In the world of commercial mortgage lending, one common practice is to use loan participations. Loan participation can be beneficial in that it can allow a lead bank to increase liquidity and share risk with other lenders. It can also allow participating lenders to diversify their lending portfolios without having to underwrite and service the loan. There are risks associated with loan participation, though, and both lead banks and participating lenders need to take steps to minimize these risks.

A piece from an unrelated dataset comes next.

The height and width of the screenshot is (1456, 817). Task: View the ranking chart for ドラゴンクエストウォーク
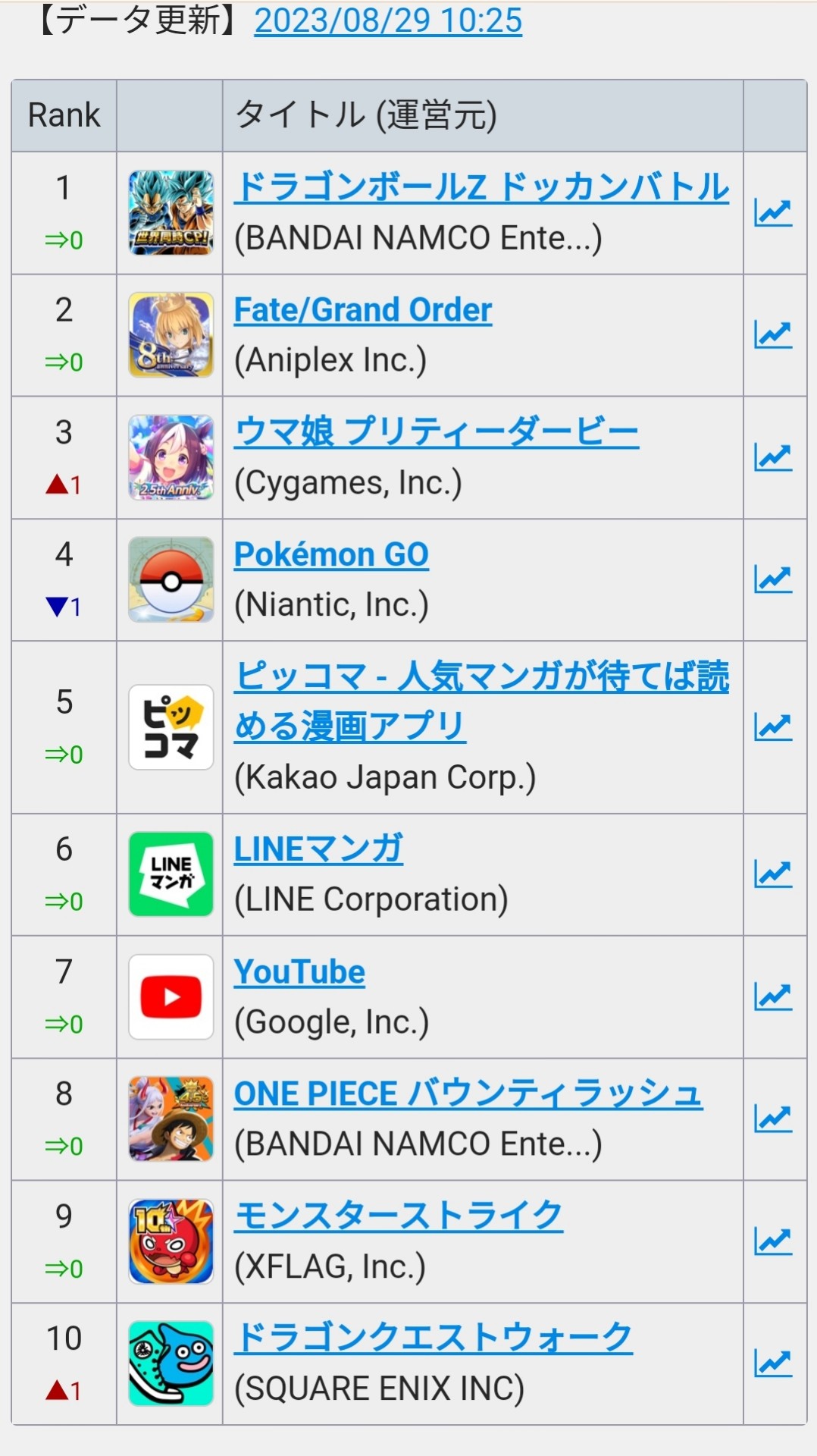[x=773, y=1363]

One important point for both lead banks and participating lenders is to carefully clarify the roles of both parties in participation agreements. Terms can vary, but in an ordinary participation agreement, there is no fiduciary relationship between the lead bank and participating lenders unless the participation agreement clearly imposes fiduciary duties on the lead bank. Participation agreements are usually set up as a contract involving a buyer and seller, with no agency relationship. In many cases, original lenders also disclaim all liability. These factors can affect the risks involved in these transactions.
Many participation agreements require participating lenders to acknowledge that they did not rely on the lead banks analysis of the loan documents, the borrower’s credit, and the collateral. Even in cases where there is no such provision, participating lenders should always rely on sound legal counsel and do their own due diligence rather than relying on the work of the lead bank.